Bras de fer entre syndicat et gouvernent : La CSI interpelle le régime
La Confédération syndicale internationale était au Bénin en début de week-end et par rapport au différend qui oppose les centrales syndicales au gouvernement, a demandé au régime en place de revoir sa copie pour ne pas subir des sanctions.Une délégation de la Confédération syndicale internationale (CSI) était au Bénin au début du week end. Elle a été conduite par Adrien Akouété, secrétaire général adjoint de l’institution. Ce dernier a rencontré les leaders syndicaux à la bourse de travail. À entendre M. Akouété, le gouvernement béninois n’a pas le droit d’envoyer l’Inspection générale d’Etat pour fouiner dans les arcanes des centrales syndicales. Tout en mettant en garde le pouvoir, il a n’a pas oublié de demander aux autorités béninoises de ramener la balle à terre afin d’éviter des sanctions.
Selon lui, si le régime en place continue dans ces agissements qui vont contre les réalités syndicales, la Confédération syndicale internationale sera obligée de mettre en branle sa machine de pression contre lui. Pour ce responsable de la CSI, il existe dans ce pays des Institutions compétentes comme le Conseil économique et social comme recours pour le gouvernement au lieu de s’en prendre directement aux centrales. Avec le soutien de la CSI aux travailleurs, le président Boni Yayi et ses collaborateurs n’ont pas le choix que de réculer pour ne pas être vitupérés partout dans le monde.
Ce soutien intervient dans un contexte de méfiance entre le gouvernement et les centrales syndicales. En effet, suite à l’inoubliable marche des travailleurs pour dénoncer les catastrophes du gouvernement et des agissements contre les libertés d’expressions et syndicales, le pouvoir a envoyé l’Inspection générale d’Etat dans les locaux des centrales syndicales. C’est pour vérifier la gestion que ces dernières font des aides à elles accordées par l’Etat.
Ce qui n’a pas été apprécié par les acteurs de la vie syndicale. En effet, ces derniers ont déclenché une guerre de dénonciation contre le gouvernement.
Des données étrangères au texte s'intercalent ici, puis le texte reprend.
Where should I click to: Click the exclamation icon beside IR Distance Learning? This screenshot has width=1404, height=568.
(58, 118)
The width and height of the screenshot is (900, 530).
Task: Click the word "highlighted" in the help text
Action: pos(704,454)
Car, disent-ils, le pouvoir n’a pas à foutre son nez dans la gestion de leur structure, encore moins le droit de leur envoyer l’IGE dans ces conditions.
C’est dans ce bras de fer dans lequel végétait le pays que la semaine passée, qu’a eu lieu la visite du Secrétaire général adjoint de la Confédération syndicale internationale (CSI), Leur menace semble avoir abouti car, le chef de l’Etat vient de demander à l’IGE de mettre fin à leur mission.